From The Nation: http://www.thenation.com/article/166524/right-wing-racism-past-present-and-future
Eric Alterman
February 29, 2012
Does Barack Obama look like a “skinny ghetto crackhead” to you? Did Whitney Houston’s death inspire the thought that Representative Maxine Waters needs to “step away from the crack pipe?” If so, then Fox is the cable network for you. (The quotes belong to Media Research Center president Brent Bozell and Fox News host Eric Bolling, respectively.) But if you prefer your news by radio, then perhaps you’d best stick with Rush Limbaugh, who explains that President Obama “talks honky” around white folk, while his wife feels entitled to abuse public funds as payback for centuries of white oppression of black people. And finally, if you like your racism live and in person, then no doubt you would have been right at home at the recent CPAC convention, where Ann Coulter told the assembled crowd, “Voters with forty years of politically correct education are ecstatic to have the first black president. They just love the idea of it, even if we did get Flavor Flav instead of Thomas Sowell.”
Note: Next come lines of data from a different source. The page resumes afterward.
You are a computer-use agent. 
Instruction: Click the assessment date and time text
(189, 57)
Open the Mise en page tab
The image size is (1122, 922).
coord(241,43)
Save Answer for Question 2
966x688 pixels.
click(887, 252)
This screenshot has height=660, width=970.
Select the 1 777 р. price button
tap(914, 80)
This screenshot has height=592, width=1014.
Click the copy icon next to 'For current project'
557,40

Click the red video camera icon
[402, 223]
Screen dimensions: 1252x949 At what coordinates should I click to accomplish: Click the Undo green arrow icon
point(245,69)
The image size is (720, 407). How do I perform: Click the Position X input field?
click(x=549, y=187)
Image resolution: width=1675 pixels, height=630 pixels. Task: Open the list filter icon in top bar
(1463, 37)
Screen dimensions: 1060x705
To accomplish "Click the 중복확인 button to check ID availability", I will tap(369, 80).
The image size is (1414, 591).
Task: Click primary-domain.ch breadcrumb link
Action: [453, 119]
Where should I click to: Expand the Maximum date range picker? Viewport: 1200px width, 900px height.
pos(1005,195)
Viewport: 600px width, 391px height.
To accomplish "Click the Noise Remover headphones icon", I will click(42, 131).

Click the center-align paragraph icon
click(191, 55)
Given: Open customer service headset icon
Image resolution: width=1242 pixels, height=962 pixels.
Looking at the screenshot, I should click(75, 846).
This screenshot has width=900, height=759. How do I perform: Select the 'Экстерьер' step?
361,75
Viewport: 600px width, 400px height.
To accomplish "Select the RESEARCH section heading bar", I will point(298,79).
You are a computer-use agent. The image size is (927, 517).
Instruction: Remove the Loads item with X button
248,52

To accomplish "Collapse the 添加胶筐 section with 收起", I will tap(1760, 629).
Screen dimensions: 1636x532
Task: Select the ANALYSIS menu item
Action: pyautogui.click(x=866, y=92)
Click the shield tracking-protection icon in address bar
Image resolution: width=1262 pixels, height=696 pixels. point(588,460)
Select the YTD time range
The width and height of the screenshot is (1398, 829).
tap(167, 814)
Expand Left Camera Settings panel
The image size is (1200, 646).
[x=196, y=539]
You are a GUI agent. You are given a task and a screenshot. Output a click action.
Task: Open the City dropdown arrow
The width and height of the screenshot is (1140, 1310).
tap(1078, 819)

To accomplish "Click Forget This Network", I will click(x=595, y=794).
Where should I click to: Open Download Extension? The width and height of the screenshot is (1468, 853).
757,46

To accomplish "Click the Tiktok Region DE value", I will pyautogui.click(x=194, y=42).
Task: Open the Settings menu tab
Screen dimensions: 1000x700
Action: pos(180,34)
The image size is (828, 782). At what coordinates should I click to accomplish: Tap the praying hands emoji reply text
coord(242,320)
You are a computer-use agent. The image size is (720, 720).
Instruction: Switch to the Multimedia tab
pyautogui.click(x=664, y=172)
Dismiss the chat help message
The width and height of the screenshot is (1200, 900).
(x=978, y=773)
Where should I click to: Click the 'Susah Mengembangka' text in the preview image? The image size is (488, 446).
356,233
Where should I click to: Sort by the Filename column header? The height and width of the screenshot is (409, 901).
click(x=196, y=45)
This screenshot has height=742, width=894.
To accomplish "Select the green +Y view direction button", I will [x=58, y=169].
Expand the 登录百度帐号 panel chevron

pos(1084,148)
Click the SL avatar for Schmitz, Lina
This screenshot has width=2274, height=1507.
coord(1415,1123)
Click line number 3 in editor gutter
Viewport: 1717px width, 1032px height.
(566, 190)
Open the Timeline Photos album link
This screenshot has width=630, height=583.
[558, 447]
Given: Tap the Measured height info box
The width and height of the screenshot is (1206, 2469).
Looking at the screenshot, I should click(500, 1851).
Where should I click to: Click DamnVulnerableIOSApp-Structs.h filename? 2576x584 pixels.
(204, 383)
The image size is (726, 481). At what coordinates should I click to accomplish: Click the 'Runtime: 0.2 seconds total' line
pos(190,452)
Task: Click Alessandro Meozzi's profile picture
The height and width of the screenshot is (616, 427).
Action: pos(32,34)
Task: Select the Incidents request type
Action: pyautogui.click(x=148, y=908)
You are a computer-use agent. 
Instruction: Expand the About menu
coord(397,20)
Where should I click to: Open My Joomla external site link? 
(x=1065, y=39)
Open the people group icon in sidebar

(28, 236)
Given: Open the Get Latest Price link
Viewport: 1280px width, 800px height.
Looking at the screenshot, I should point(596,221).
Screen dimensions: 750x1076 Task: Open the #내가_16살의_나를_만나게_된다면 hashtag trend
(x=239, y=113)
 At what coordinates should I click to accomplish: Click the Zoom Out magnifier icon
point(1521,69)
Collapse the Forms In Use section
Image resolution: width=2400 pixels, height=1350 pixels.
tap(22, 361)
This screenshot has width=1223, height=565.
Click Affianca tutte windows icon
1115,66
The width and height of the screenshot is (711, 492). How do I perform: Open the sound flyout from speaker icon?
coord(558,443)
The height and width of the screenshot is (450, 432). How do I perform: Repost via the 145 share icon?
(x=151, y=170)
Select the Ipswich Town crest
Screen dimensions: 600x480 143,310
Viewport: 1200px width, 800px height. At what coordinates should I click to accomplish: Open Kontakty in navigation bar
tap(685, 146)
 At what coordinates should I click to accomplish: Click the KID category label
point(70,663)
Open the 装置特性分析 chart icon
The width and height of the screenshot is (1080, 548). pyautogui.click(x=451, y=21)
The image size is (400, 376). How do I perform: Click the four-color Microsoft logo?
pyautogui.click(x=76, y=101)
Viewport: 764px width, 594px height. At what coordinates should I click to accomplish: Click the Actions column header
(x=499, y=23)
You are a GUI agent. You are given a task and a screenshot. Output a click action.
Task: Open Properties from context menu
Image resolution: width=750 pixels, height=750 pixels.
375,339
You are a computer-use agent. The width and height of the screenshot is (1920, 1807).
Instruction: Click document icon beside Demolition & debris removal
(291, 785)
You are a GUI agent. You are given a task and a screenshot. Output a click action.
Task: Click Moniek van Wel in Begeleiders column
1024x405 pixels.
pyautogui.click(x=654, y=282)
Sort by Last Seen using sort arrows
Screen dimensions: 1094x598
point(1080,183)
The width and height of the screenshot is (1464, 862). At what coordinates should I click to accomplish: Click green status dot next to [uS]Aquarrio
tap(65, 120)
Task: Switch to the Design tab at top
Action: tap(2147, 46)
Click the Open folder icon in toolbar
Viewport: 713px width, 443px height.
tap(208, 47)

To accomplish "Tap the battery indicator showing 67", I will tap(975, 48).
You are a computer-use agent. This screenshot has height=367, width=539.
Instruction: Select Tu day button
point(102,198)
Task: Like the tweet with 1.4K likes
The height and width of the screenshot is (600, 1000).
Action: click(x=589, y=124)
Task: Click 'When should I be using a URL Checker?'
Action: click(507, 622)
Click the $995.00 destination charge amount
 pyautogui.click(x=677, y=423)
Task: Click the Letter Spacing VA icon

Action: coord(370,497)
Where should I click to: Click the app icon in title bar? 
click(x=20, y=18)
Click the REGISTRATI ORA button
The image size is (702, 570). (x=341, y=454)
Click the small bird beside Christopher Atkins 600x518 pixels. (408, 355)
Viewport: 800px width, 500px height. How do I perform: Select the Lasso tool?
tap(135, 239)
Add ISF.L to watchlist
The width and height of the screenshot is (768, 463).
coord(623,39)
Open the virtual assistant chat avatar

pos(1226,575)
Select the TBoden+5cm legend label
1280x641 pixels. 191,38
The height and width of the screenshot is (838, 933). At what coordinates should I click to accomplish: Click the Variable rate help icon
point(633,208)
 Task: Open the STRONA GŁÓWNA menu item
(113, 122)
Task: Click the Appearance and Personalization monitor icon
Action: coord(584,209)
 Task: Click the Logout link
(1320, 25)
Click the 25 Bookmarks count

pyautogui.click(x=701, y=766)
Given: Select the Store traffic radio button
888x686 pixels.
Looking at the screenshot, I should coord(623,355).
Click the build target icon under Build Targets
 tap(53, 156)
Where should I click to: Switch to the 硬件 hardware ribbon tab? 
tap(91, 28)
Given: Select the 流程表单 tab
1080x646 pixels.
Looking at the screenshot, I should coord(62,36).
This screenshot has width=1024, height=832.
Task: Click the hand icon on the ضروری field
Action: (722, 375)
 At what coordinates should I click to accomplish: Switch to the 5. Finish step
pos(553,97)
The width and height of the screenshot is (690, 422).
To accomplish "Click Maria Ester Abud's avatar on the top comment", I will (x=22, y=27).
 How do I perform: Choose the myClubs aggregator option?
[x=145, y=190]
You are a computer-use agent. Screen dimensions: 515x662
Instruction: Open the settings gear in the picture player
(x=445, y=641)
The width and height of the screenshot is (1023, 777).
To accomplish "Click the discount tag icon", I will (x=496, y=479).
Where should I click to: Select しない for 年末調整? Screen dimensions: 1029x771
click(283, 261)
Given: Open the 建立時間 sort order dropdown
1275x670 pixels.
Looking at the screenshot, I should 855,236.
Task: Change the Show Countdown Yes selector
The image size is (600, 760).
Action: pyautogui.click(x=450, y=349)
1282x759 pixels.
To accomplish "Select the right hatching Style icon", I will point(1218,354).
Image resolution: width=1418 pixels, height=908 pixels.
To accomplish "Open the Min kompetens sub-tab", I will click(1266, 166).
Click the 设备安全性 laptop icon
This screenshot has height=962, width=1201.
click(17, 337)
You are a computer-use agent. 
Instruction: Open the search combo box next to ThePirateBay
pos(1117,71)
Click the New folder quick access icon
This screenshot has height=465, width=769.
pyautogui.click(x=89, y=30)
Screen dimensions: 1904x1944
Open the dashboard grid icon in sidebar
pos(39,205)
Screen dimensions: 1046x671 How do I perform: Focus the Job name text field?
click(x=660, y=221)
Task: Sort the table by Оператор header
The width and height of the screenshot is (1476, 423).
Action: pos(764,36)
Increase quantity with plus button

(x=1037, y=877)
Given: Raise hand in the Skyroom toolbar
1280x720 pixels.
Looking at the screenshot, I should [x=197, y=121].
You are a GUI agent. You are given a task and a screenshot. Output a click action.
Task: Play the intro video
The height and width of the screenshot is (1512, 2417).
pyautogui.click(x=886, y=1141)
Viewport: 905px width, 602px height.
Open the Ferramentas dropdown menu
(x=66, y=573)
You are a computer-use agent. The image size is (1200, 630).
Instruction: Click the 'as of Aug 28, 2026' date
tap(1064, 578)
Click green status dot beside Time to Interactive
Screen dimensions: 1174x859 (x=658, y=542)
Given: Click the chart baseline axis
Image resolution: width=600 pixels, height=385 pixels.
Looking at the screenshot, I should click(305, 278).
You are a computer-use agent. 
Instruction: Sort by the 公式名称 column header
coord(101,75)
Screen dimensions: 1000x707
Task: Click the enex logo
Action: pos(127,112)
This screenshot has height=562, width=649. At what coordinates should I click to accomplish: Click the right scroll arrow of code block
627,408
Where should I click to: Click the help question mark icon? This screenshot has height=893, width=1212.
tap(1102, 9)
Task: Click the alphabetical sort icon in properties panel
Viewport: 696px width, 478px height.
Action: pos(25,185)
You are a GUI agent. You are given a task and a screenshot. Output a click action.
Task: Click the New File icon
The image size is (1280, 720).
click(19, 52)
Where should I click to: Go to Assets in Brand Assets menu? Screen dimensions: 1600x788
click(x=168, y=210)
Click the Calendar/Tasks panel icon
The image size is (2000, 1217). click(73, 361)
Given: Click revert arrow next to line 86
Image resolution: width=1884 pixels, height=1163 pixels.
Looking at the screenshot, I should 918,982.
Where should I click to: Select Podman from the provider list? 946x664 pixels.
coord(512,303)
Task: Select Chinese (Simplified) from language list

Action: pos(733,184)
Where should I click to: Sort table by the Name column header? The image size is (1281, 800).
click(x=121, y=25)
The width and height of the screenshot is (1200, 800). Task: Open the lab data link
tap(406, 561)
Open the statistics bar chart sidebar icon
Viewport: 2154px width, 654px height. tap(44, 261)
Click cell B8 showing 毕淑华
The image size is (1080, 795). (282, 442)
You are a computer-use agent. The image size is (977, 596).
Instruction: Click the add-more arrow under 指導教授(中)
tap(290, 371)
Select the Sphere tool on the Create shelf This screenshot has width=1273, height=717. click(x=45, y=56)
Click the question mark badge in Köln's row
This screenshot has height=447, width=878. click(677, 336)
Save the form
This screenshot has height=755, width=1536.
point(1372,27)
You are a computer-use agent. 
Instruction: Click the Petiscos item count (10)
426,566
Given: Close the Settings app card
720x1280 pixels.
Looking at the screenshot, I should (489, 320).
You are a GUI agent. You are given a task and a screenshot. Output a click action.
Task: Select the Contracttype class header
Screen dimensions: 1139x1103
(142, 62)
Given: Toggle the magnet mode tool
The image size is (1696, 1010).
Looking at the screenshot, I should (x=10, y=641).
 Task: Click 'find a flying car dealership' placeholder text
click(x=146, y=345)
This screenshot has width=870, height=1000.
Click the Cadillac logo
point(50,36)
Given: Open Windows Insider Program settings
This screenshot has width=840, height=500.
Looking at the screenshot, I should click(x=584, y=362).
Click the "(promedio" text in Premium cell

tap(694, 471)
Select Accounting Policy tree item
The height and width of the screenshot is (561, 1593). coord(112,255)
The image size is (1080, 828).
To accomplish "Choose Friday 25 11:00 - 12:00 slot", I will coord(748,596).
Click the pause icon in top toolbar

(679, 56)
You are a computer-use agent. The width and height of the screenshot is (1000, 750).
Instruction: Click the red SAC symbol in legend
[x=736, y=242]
Comparing the president of the United States and the most senior female black member of the House of Representatives to rap artists/reality-TV clowns and drug addicts is apparently unremarkable for conservative media personalities, but presidential candidates need to be more subtle. When Newt Gingrich, for instance, calls President Obama America’s “food stamp president” and promises to “talk about why the African-American community should demand paychecks and not be satisfied with food stamps,” he is engaging in similar signaling, though one with built-in deniability. For Gingrich this has the added benefit that when he pretends this is not the case in the face of media questioning, he gets to attack yet another enemy of the Tea Party types whose confused causes he professes to represent.
It has become a depressing ritual of American politics that when one is confronted with evidence of one’s racism, the proper response is to insist that while old-fashioned Bull Connor–style racism has disappeared, liberals and journalists—and rarely is any distinction made here—remain obsessed with this now-imaginary phenomenon as a means of persecuting conservatives for telling it like it is. For instance, Coulter insists that “liberals and white supremacists are the only people left in America who are neurotically obsessed with race.” Bozell complains of the alleged (Clarence Thomas–style) “high-tech lynching” of Herman Cain by those who accurately reported what the former candidate actually said and did. And, um, ditto Limbaugh, who responded to the same reporting and commentary of Cain’s actions by knowingly explaining that it “tells us who the real racists are.”
The upside of this (barely) coded racist discourse for Fox, Limbaugh, Coulter, Gingrich, etc., is apparent on several levels simultaneously. First and most obvious is its appeal to the unreconstructed and unashamedly racist among us. It’s impossible to know how large this number is since even most racists know not to admit their true beliefs to a pollster, much less a reporter. But if, say, the first 5,000 or so comments on FoxNews.com on Whitney Houston’s death are any indication, their ranks remain considerable.